Better Academics - Just as in the younger years, in high school we can tailor a child's education.  We can meet them where they are and that will show in their test scores.  They are also more likely to attend college.  Statiscally, 76% of homeschool students had taken college courses verses 46% of the same age group of 18 - 24 years olds.

In 1999 Stanford University accepted 27% of homeschooled applicants which was twice the acceptance rate of publicly and privately schooled students.

MIT states on their webpage that, " they have a long history of admitting homeschooled students and these students are successful and vibrant members of our community."

Studies show that in in testing, homeschooled students score significant higher than either their public or private schooled peers.

Biblically Strong - The ability to mentor and disciple our children.  After high school graduation, homeschooled students are statistically shown to internalize the values and beliefs of their parents.

The Ability to help your child find and develop their passions." How to be a High School Superstar" and "Do Hard Things and Start Here".  Changed our homeschool and allowed Connor to follow his passions.

III Structuring High School

Work from high school graduation backwards.
Spend some time with your teen dreaming and talking about their dreams and plans for life after high school.  We need to be realistic but we also need to make sure we are planning for whatever plans God has planned for our kids.  For instance, a good friend of mine has a brother who struggled severely with dyslexia but her parents never gave up on him and although he was public schooled they continually worked with him and now he has a PHD in Molecular Biology.  They never gave up on him and worked with him so that he could follow his dreams.

Start planning by finding out what your child needs to get into college.  Yes, I think you should plan on your child going to college.  Far better to be over prepared than under prepared.

So, for instance, if my child is going to be a STEM major, they need 4 years years of math and preferably, Calculus. Working backwards looks like this:

Stem Majors need 4 years, preferably Calculus.
12th - Calculus
11th- Trig and Pre- Calc
10th- Geometry
9th - Alg 2
8th - Alg 1
7th - Pre- Algebra

By working from what they need in College, you can easily figure out what courses they need in high school.

Carnegie Credit
Per its original definition, the Carnegie Unit is 120 hours of class or contact time with an instructor over the course of a year at the secondary (American high school) level. Strictly speaking, this breaks down into a single one-hour meeting, on each of five days per week for a total of 24 weeks per year. However, knowing that classes usually meet for 50 minutes yields a value of 30 weeks per year.

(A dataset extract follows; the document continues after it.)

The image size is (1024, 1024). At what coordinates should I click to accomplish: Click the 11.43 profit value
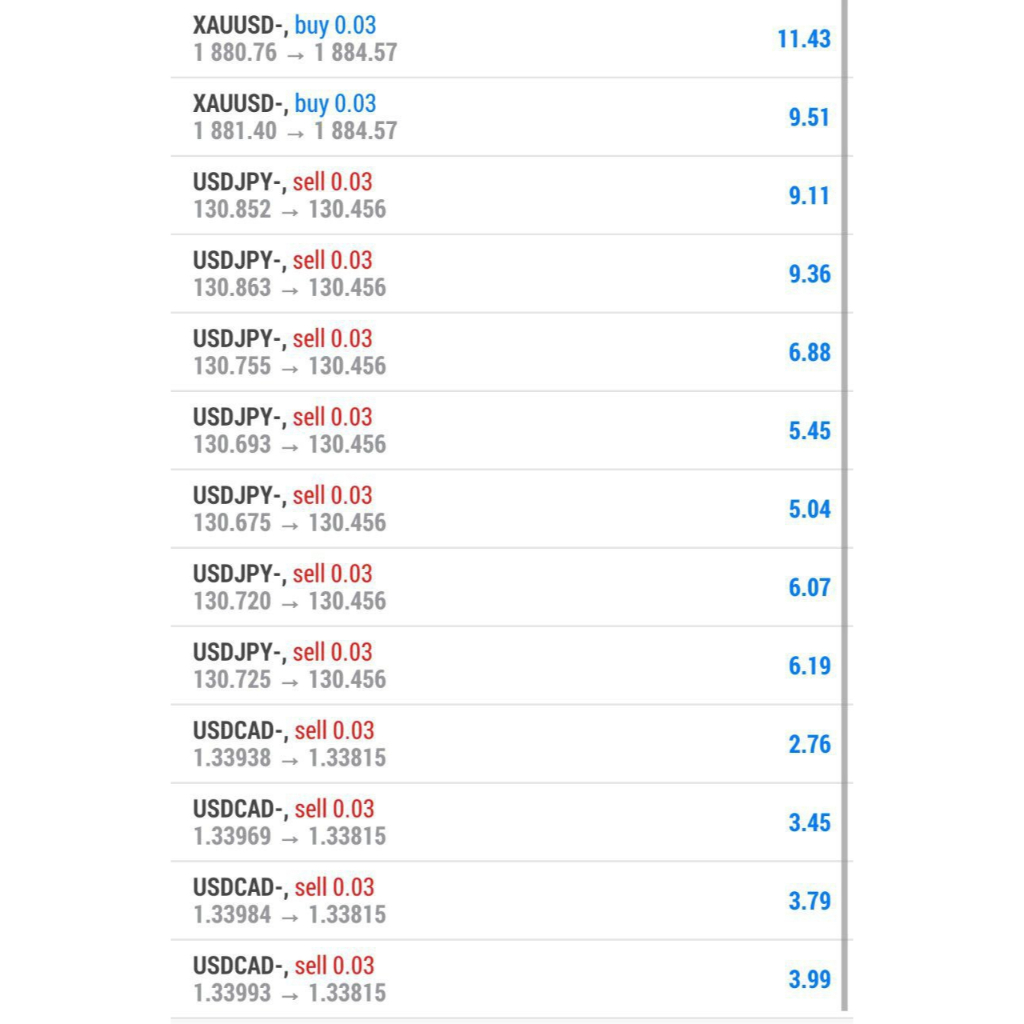[804, 39]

A semester (one-half of a full year) earns 1/2 a Carnegie Unit.[1]

To graduate most students need between 20 - 22 credits

To have a General College Prep High school students need 24- 28 credit

For a Rigorous College Prep High School students should have 26 - 30 credits

***For a good breakdown on this you can goto the HSLDA website to print out their brochure on Homeschooling Through High School

Now that we are 3/4 of the way through high school with Connor, I can say with all certainty that it was one of our best decisions.  He has learned and grown so much and we have been able to be there to mentor and disciple him while learning alongside him.  He has done and accomplished so much more than we ever dreamed or planned.  God has used him in awesome ways while he was still protected from things he wasn't ready for.  We are excited to see what God has for him next.  We are also excited to homeschool the twins through high school.  I am already deep in planning for them.

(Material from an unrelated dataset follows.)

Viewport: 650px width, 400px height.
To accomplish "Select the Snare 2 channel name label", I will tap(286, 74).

All of this to say, don't give up now.  You can do all things through Christ, including homeschool high school.  It will be hard but oh so worth it!


1 comment:

  1. Jennifer Guzik6:27 AM

    Hi Dawn! We met several years ago at the ND homeschool convention when you were a speaker there. I worked the MFW booth with you. :-) Thanks so much for your post about high school. My oldest is in 7th grade this year, and I am starting to work on a plan for her high school years. Your post is very encouraging! Thanks for sharing it!